Trotz der vielen Preiserhöhungen hält sich die Bereitschaft der Kunden, den Lieferanten zu wechseln, in Grenzen. „Die immer noch hohe Zahl von Haushaltskunden, die in der Grundversorgung oder im Rahmen eines anderen Vertrags vom Grundversorger beliefert werden, zeigt, dass noch nicht alle Verbraucher ihr Wechselpotenzial nutzen“, schreibt auch die Bundesnetzagentur in ihrem Jahresbericht 2018. Woher kommt die Zurückhaltung? „Das Produkt Strom ist genau gleich, egal, von wem ich es beziehe“, sagt Christina Wallraf, Energie-Referentin bei der Verbraucherzentrale NRW. Bei einem Wechsel des Handyvertrags gehe in der Regel neben einem neuen Preis auch eine Verbesserung der Leistung einher oder der Kunde bekommt noch ein neues Handy. „Strom ist also schwer zu vermarkten“, sagt Wallraf.

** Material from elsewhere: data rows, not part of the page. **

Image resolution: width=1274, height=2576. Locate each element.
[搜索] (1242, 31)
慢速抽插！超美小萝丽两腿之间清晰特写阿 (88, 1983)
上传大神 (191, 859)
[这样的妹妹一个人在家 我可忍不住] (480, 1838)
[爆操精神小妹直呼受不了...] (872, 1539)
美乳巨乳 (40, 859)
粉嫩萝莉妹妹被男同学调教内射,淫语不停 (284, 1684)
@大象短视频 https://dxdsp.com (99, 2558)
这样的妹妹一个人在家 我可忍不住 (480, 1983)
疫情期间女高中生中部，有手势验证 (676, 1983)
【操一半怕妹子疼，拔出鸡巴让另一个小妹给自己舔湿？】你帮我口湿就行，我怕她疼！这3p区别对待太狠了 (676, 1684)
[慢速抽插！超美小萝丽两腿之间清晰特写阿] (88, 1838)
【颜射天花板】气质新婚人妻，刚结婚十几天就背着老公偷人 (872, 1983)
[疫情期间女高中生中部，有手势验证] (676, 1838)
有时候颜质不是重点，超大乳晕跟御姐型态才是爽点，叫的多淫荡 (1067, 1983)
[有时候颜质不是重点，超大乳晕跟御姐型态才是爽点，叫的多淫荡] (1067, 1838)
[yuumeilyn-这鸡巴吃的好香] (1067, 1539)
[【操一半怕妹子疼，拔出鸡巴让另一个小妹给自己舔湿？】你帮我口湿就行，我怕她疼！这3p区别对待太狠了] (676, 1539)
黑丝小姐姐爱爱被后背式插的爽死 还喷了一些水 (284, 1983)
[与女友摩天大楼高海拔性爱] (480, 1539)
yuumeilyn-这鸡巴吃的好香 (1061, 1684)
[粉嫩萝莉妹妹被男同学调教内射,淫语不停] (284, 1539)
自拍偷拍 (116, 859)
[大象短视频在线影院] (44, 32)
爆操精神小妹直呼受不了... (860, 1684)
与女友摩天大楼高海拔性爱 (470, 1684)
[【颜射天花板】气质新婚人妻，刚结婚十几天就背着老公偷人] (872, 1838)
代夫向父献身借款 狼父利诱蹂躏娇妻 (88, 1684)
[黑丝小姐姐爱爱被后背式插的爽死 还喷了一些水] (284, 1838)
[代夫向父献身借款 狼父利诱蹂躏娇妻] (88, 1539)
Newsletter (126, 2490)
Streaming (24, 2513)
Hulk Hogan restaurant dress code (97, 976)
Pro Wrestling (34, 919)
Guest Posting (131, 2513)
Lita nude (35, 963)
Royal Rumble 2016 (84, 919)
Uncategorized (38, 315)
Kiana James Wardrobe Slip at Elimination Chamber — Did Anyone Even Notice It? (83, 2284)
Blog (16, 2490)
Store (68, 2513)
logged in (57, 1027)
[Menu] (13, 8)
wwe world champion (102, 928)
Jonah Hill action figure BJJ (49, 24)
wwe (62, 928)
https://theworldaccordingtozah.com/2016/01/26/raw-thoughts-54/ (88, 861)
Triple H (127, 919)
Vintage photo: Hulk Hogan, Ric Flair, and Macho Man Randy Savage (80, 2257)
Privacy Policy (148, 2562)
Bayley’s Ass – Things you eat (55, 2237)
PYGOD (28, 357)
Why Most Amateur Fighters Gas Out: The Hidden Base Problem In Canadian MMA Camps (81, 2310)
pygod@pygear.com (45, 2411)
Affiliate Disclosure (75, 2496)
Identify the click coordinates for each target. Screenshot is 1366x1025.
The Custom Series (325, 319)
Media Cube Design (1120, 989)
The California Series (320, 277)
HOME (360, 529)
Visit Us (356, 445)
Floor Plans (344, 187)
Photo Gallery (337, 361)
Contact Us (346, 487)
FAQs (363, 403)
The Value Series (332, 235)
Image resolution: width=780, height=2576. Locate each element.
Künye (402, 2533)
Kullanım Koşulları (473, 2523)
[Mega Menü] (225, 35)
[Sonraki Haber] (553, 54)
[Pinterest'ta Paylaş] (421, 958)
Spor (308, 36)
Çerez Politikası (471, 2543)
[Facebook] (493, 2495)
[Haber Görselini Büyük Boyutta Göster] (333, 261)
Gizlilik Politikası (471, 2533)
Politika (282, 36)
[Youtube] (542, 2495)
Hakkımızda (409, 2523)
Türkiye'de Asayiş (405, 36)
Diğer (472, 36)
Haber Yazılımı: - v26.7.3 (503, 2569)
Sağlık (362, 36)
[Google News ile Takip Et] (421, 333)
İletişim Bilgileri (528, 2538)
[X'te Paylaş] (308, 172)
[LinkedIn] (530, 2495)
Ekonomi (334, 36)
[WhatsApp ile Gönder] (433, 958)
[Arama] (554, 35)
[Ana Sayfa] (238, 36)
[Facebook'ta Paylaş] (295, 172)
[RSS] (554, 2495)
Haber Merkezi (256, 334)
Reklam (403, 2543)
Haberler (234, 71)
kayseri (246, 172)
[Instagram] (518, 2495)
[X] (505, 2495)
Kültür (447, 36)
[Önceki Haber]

Mit dem Anspruch, genau das zu ändern, sind vor wenigen Jahren die ersten der sogenannten Tarif-Aufpasser angetreten. Ihre Idee: Weil den meisten Deutschen ein Wechsel zu misslich ist, kümmern sie sich einfach darum. Ihr Versprechen: Sie optimieren den Strom- / Gas-Tarif des Kunden automatisch, indem sie stets nach besseren Angeboten Ausschau halten und rechtzeitig vor Ablauf der Kündigungsfrist aktiv werden. Die Tarifaufpasser übernehmen zudem die komplette Kommunikation mit dem Stromanbieter. Der Kunde erhält aber die Möglichkeit, einem geplanten Anbieter-Wechsel erst noch zuzustimmen, bevor er vollzogen wird. Ansonsten erfolgt er automatisch, sofern dem Anbieter eine Vollmacht des Kunden vorliegt. „Was die meisten Menschen nicht wissen: Bei einem Stromanbieterwechsel ändert sich nur die Firma, die einem einmal pro Jahr eine Rechnung schickt“, sagt Arik Meyer, Gründer des Tarifaufpassers Switchup. „An der Stromversorgung ändert sich gar nichts.“
Was bleibt, sind die Kosten für diesen Service. Ein Teil der Anbieter verlangt eine Provision, die zwischen 20 und 30 Prozent der Ersparnis liegt. Beim Berliner Anbieter Switchup. de zahlt hingegen nicht der Kunde, sondern der neue Stromanbieter, der an Switchup eine Wechselprovision zahlen muss.
In einem Test über mehr als zwölf Monate hat Stiftung Warentest („Finanztest“-Ausgabe 04/2019) neun Tarif-Aufpasser getestet. Vom ersten Tarifvorschlag für das erste Vertragsjahr über den ersten Anbieterwechsel bis zum Tarifvorschlag für
das zweite Vertragsjahr. Das Fazit: „Alle optimieren nicht nur regelmäßig den Stromtarif und helfen so beim Sparen. Sie übernehmen auch die gesamte Kommunikation mit dem Versorger.” Sieben Wechseldienste könnten Kunden problemlos nutzen, zwei seien nicht empfehlenswert. Vier der Tarif-Aufpasser wurden sogar als „sehr empfehlenswert” eingestuft (siehe Grafik). Abzüglich der Kosten für den Wechseldienst haben die Tester mithilfe der Tarifaufpasser zwischen 73 und mehr als 400 Euro in einem Jahr gespart. Auch die Verbraucherzentrale NRW bewertet die Wechseldienste positiv. „Sie sind sinnvoll für Verbraucher, die sich nicht jedes Jahr um den Tarifvergleich kümmern wollen“, sagt Wallraf. Verbraucher sollten aber auf mögliche Mitwirkungspflichten achten, bevor sie einen Tarifaufpasser beauftragen.